PROBLEM REQUIREMENTS.
Under this line sits a listing. Repeat exactly and only its lines from the one holding "The height and" through the one holding "Click CS0246 info"; skip pictures.

RECORDS FOR PROCESSING.
* * *
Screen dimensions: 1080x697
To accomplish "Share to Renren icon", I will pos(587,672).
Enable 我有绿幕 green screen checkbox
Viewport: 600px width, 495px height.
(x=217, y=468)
* * *
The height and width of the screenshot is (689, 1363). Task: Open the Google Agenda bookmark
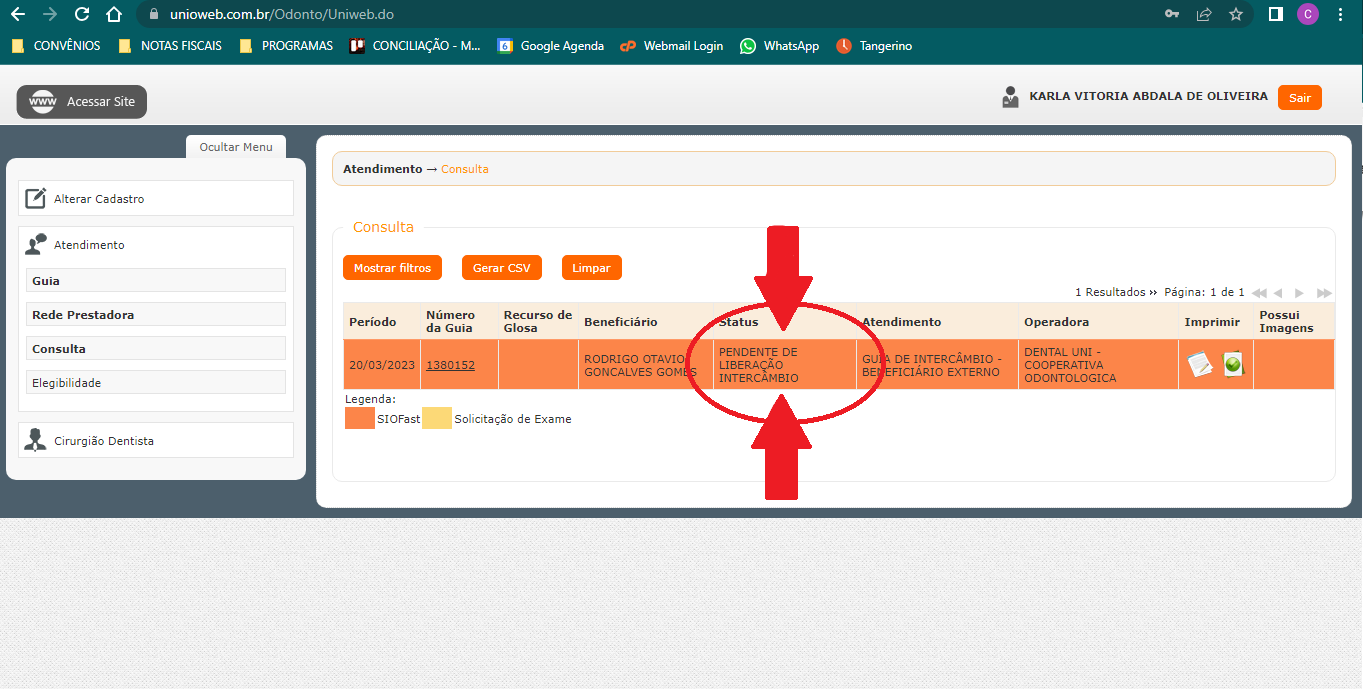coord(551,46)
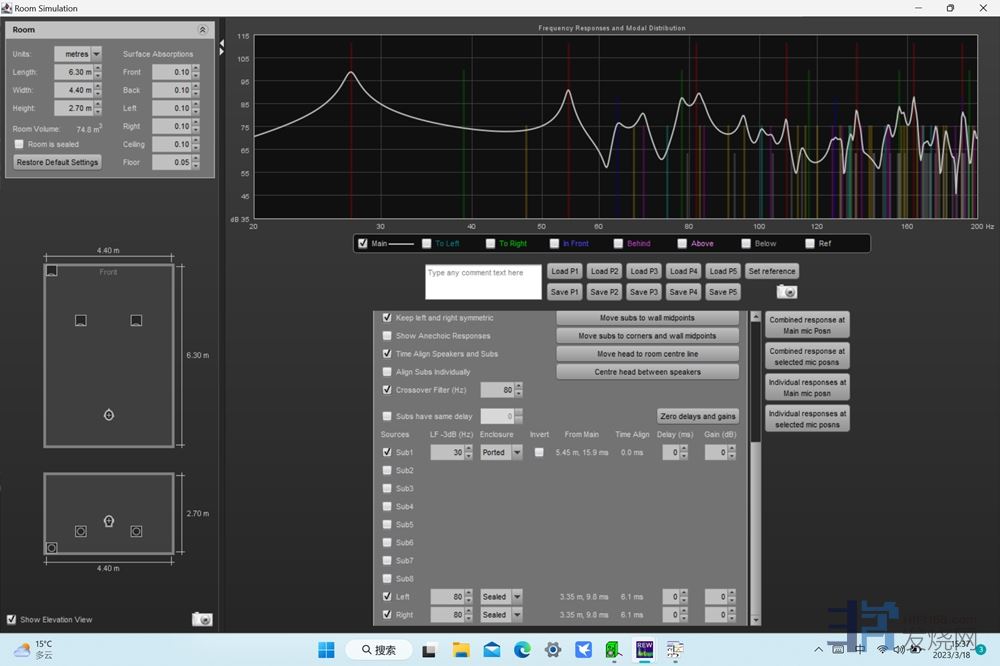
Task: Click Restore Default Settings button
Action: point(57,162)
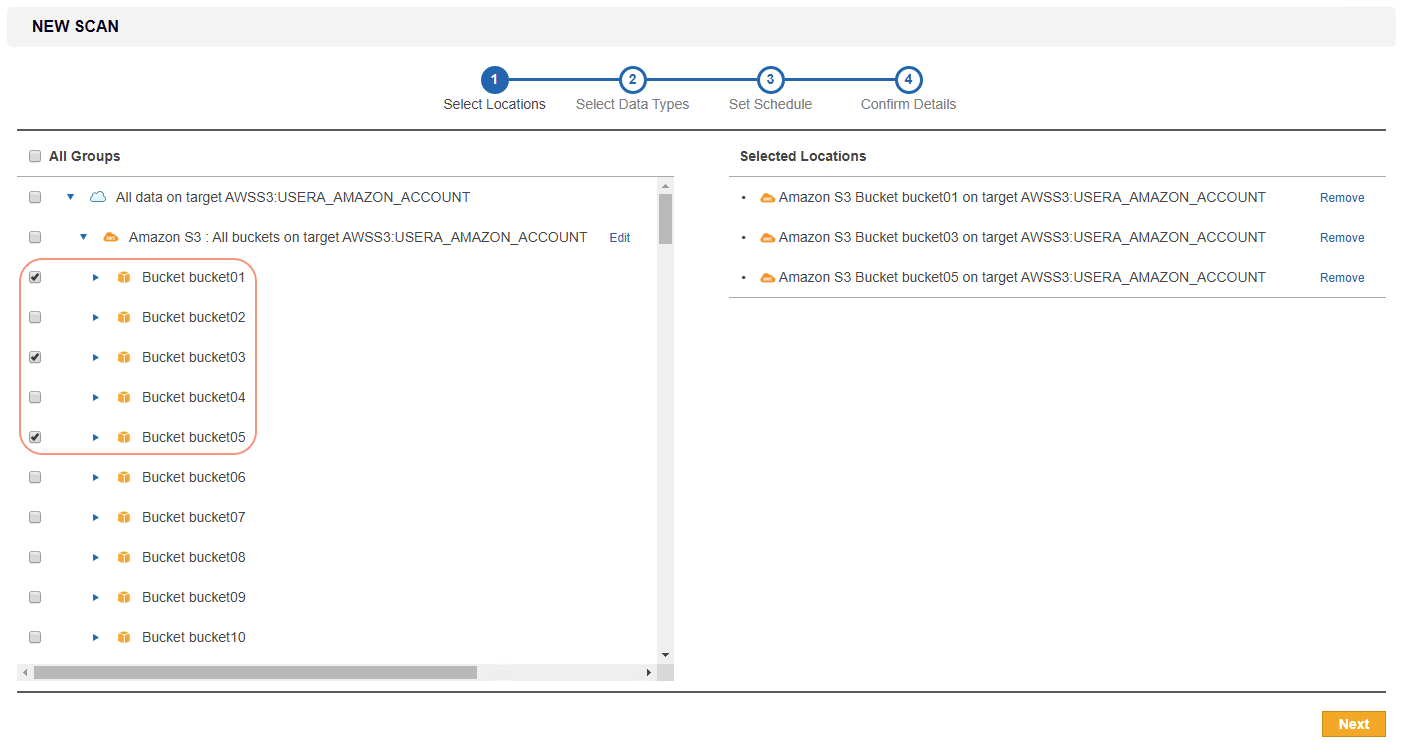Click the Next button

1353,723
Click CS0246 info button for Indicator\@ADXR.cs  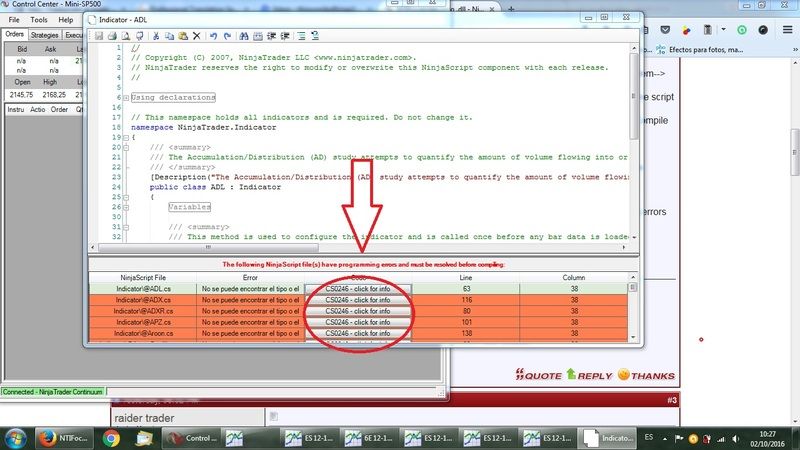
* * *
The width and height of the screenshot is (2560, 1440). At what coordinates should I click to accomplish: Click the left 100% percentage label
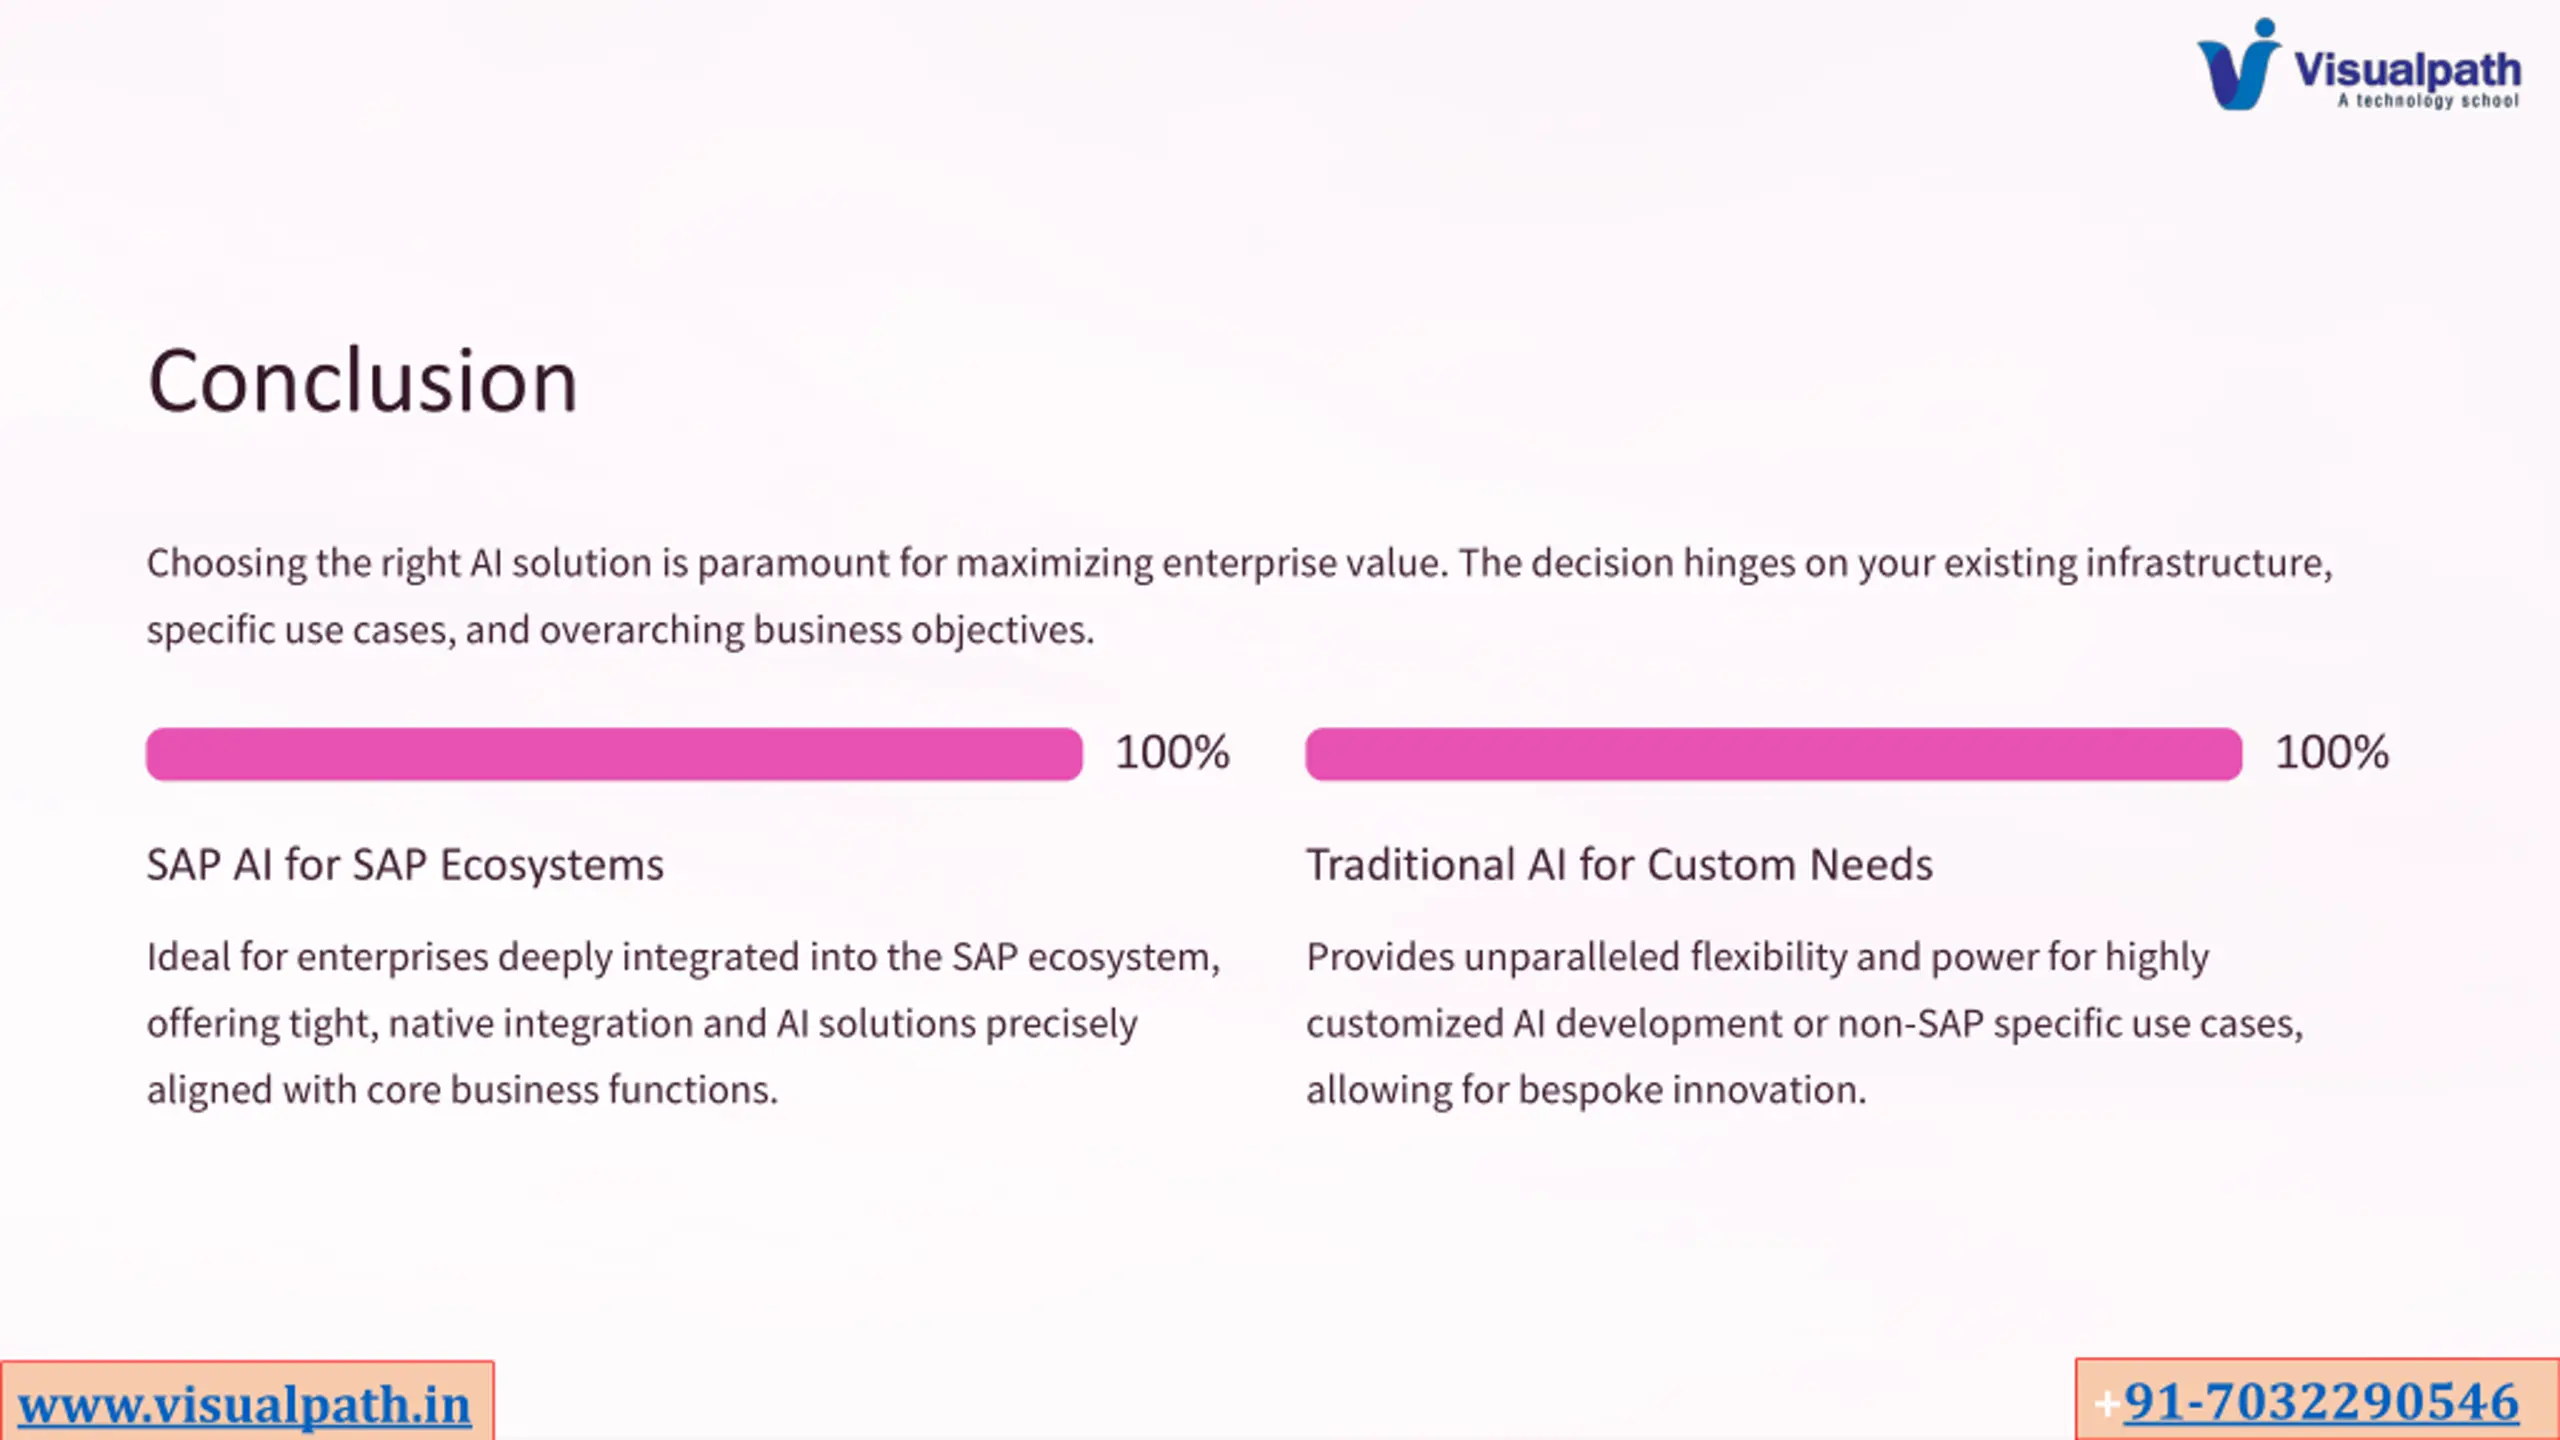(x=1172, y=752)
* * *
SOLUTION.
The height and width of the screenshot is (689, 1363). Task: Open the Google Agenda bookmark
coord(551,46)
Task: Click Restore Default Settings button
Action: point(57,162)
Click the Next button

1353,723
Click CS0246 info button for Indicator\@ADXR.cs  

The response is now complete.